On Wed, May 14, 2014 at 8:45 AM, Marshall Clow <mclow.lists at gmail.com>
wrote:

>
> On May 13, 2014, at 6:48 AM, Kostya Serebryany <kcc at google.com> wrote:
>
> This reminds me
> https://code.google.com/p/address-sanitizer/issues/detail?id=258
> (and also reminds me that I hate exceptions :)
>
> The situation you describe (and my test shows) may lead only to false
> negatives (missed bugs),
> and not to false positives or crashes (the checks in
> __sanitizer_annotate_contiguous_container are disabled due to the above
> bug).
> At least I don't see how these may happen.
>
> Of course, __sanitizer_verify_contiguous_container will fail on such test,
> but that's a test-only routine anyway.
> We may eventually fix the problem with RAII, as you suggested, but maybe
> it's ok to keep the code as is for a while.
>
> Marshall, your thoughts?
>
>
> I think that we want to make these exception-aware; I thought that the
> existing test cases would have caught this.
> That tells me I need more tests for vector (in any case).
>
> In general, I’m a fan of scope-related objects (things that clean up in
> the destructor).
>
> I am at C++Now all this week; and I would really like to deal with this
> next week, if at all possible.
> [ If this is causing people trouble, I would prefer to revert it and
> re-commit later. ]
>
> — Marshall
>
>
>
> On Mon, May 12, 2014 at 8:35 PM, Kostya Serebryany <kcc at google.com> wrote:
>
>>
>>
>>
>> On Mon, May 12, 2014 at 7:04 PM, Stephan Tolksdorf <st at quanttec.com>
>> wrote:
>>
>>> On 14-05-12 16:27, Kostya Serebryany wrote:
>>> >         And an unrelated issue: the documentation for
>>> >         __sanitizer_annotate_contiguous_container states that the
>>> >         complete buffer should be unpoisened before it is deallocated.
>>> >         This doesn't seem to be happening in the destructor or in the
>>> >         deallocate function.
>>> >
>>> >     Here we rely on the fact that vector is using the default
>>> allocator,
>>> >     which immediately calls delete, which itself unpoisons the memory
>>> >     chunk.
>>>
>>> Do I understand you correctly, that the global ::operator delete doesn't
>>> actually require the complete buffer to be unpoisened?

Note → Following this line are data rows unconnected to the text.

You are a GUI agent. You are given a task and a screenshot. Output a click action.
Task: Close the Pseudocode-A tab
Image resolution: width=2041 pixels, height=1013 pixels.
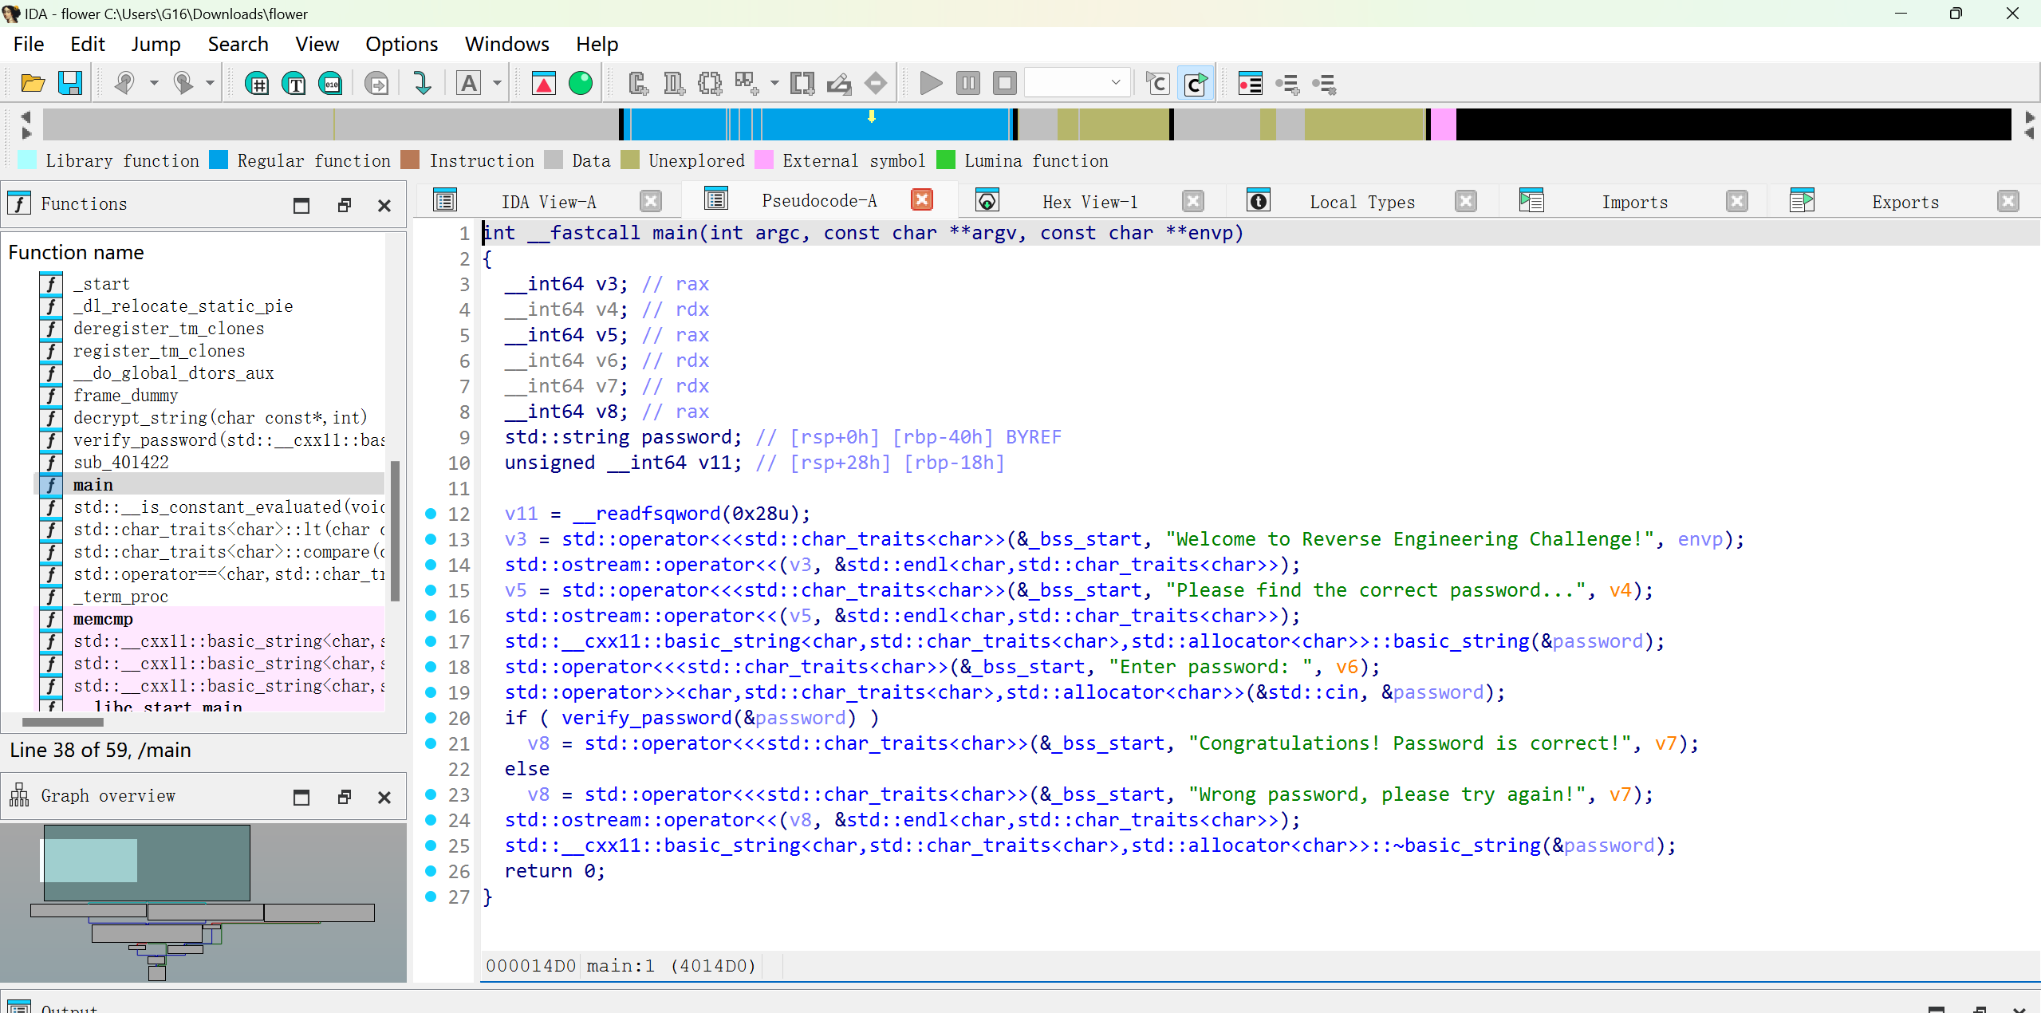(922, 200)
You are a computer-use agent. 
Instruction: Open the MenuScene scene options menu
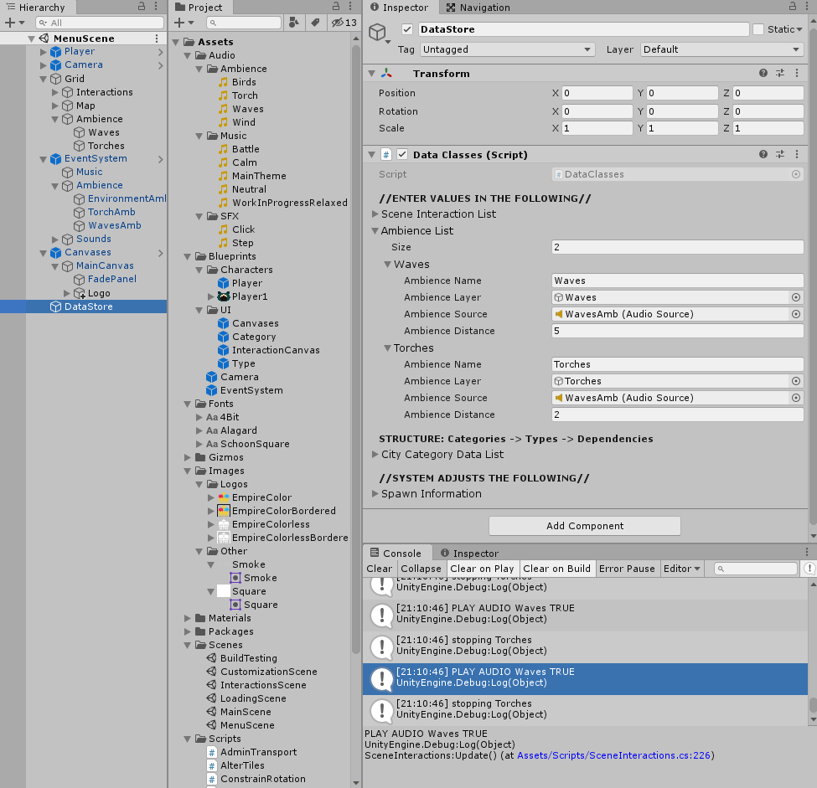[x=157, y=39]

I assume this is
>>> also true for ::free then?
>>>
>>>
>>>  Reproduced. (we have very little code with exceptions so this has
>>>> avoided our testing efforts :)
>>>> Any suggestion for the fix?
>>>>
>>>
>>> Using a scope guard object for annotating operations that increase the
>>> size would be one possibility, as e.g. in the following pseudo code:
>>>
>>
>> OMG. Yes, I can see how it works, although it looks so heavy. Let me (and
>> others) think a bit.
>>
>>
>>>
>>> struct AnnotatedAppendScope {
>>>   Vector& v;
>>>   const size_t newLength;
>>> #if USE_ASAN
>>>   bool committed;
>>> #endif
>>>
>>>   /// \pre vector.length() < newLength <= vector.capacity()
>>>   AnnotatedAppendScope(Vector& vector, size_t newLength)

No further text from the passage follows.